Leitor antes de ser escritor
Com as mãos no volante, a viajar de carro para a vila alentejana onde nasceu, Galveias, o escritor José Luís Peixoto está a contar-nos que não faz questão de mostrar as suas tatuagens e os seus piercings. Recorda que em 2008, quando participou na Festa Literária Internacional de Paraty (FLIP), no Brasil, causou espanto ser um “escritor tatuado”, mas isso é “absolutamente irrelevante” hoje em dia. “Ser conhecido como o escritor tatuado não é o melhor cartão-de-visita, prefiro ser conhecido como o escritor que ganhou o Prémio José Saramago”, continua o autor de Nenhum Olhar, romance com que se tornou o segundo escritor com menos de 35 anos a receber o Prémio José Saramago em 2001.
“Não se aprende a escrever para se ser escritor. Mais do que um escritor sou um leitor”, confessa Paulo José Miranda, o primeiro vencedor do Prémio José Saramago, com o romance Natureza Morta, sentado numa mesa ao pé do Tejo, perto de Cacilhas. “Foi aqui que domestiquei muitos livros”, recorda no primeiro dos episódios de Herdeiros de Saramago e conta que com o dinheiro do Prémio José Saramago comprou uma câmara de filmar para a sua namorada da época, a cineasta turcaPelin Esmer, que com ela fez os seus primeiros filmes e foi premiada em 2006 no Tribeca Film Festival, bem como no IndieLisboa (em 2010), festival onde em Setembro passaram quatro episódios desta série.

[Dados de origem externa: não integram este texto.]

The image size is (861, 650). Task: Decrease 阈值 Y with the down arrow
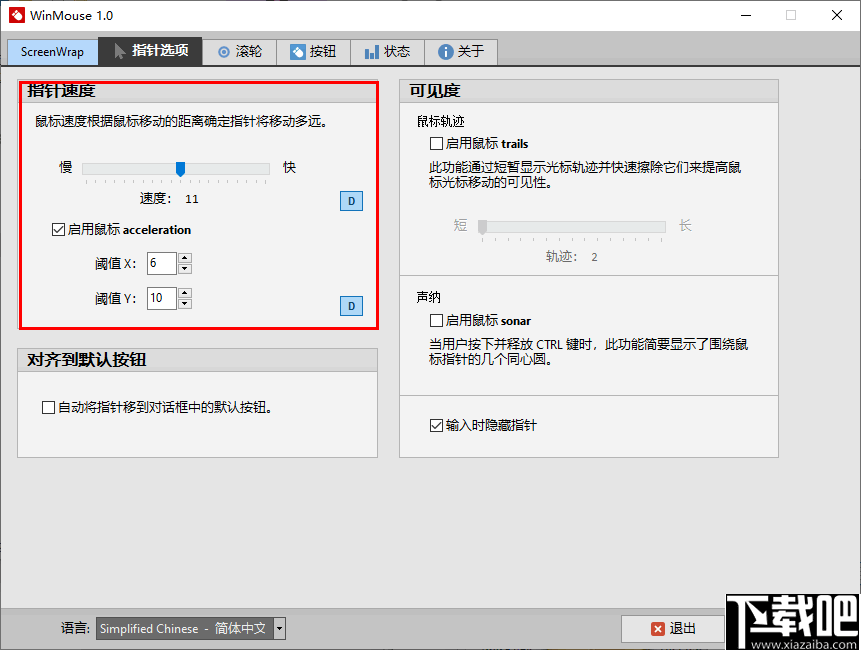click(x=184, y=304)
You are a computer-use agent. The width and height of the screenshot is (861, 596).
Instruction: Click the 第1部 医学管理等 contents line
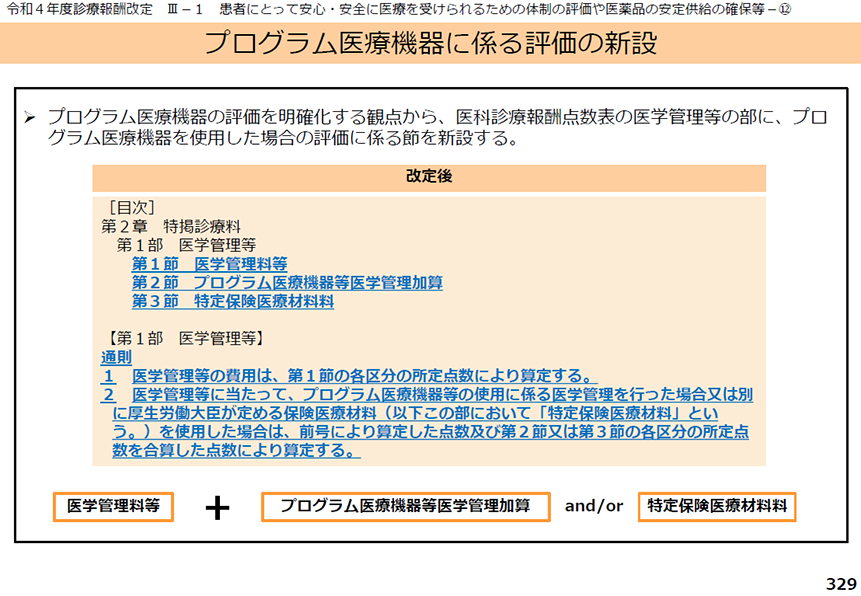coord(186,245)
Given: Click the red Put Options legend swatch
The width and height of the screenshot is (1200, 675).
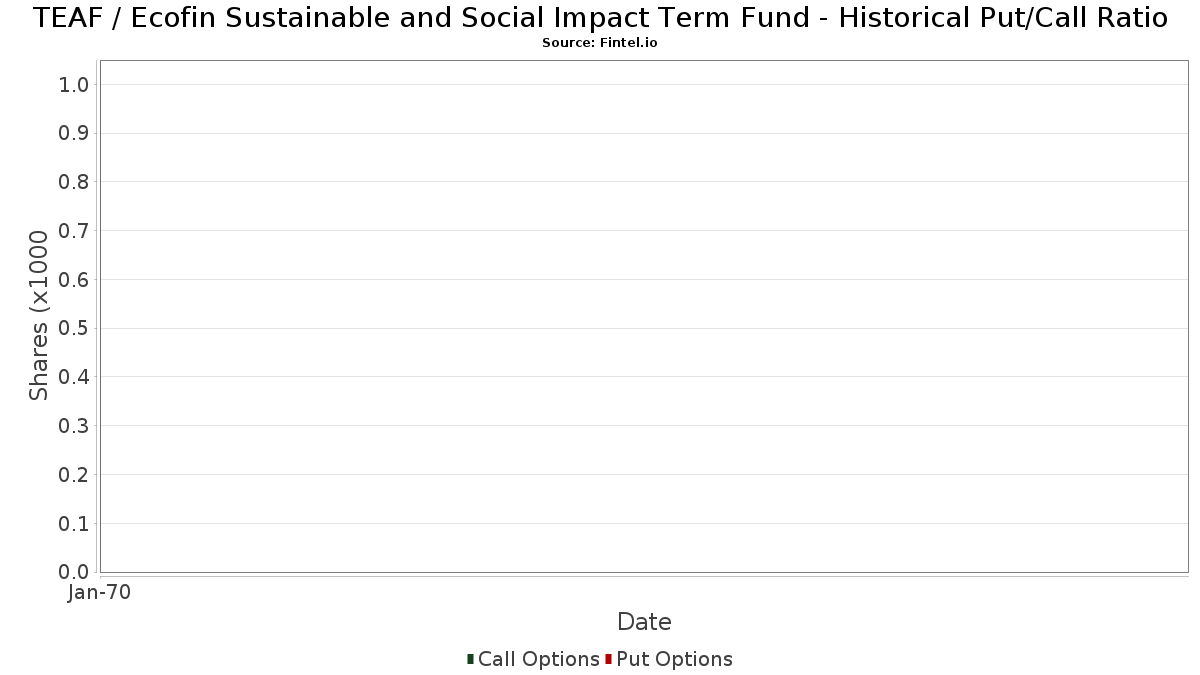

Em Setembro, Carlos Vaz Marques, que foi editor da revista portuguesa Granta e dirige a colecção de viagens da Tinta-da-China, explicou ao Ípsilon o que o levou a imaginar este projecto: a escassez de documentos audiovisuais dos mais importantes escritores portugueses do século XX, de alguns só temos testemunho visual em idade avançada, muito depois do tempo em que escreveram as suas obras mais importantes. O autor e a realizadora Graça Castanheira, autora de Angst, A Casa e a Cidade ou O Tempo e o Modo quiseram “com este conjunto de filmes documentais na primeira pessoa do singular, documentar de um modo próximo — em retratos íntimos e afectivos — alguns dos escritores que estão, neste momento, a construir o futuro da literatura em língua portuguesa”. A “ousadia aqui”, disse a realizadora ao Ípsilon, foi pegar nas ideias de Carlos Vaz Marques e estabelecer “um novo modelo” de documentário biográfico, que não é cronológico e se centra no mundo de relações de cada escritor. Como cada um se relaciona “com o seu mundo de afectos: não só as pessoas, mas os seus cafés, os seus jardins, a cidade.”
Quiseram trabalhar a ideia do desejo, para se ficar a desejar conhecer melhor aquela pessoa, aqueles livros. “Os escritores parecerem muito tangíveis, muito alcançáveis; não quisemos uma coisa muito glorificada do autor. São pessoas que andam no mundo, que se inscrevem nas paisagens e escrevem livros”, acrescentou Graça Castanheira. “No fundo, é uma forma de aproximação a pessoas que têm talento, que fizeram coisas valiosas, e de que queremos aproximar-nos para conhecermos melhor também aquilo que eles escreveram”, rematou ao Ípsilon em Setembro Carlos Vaz Marques.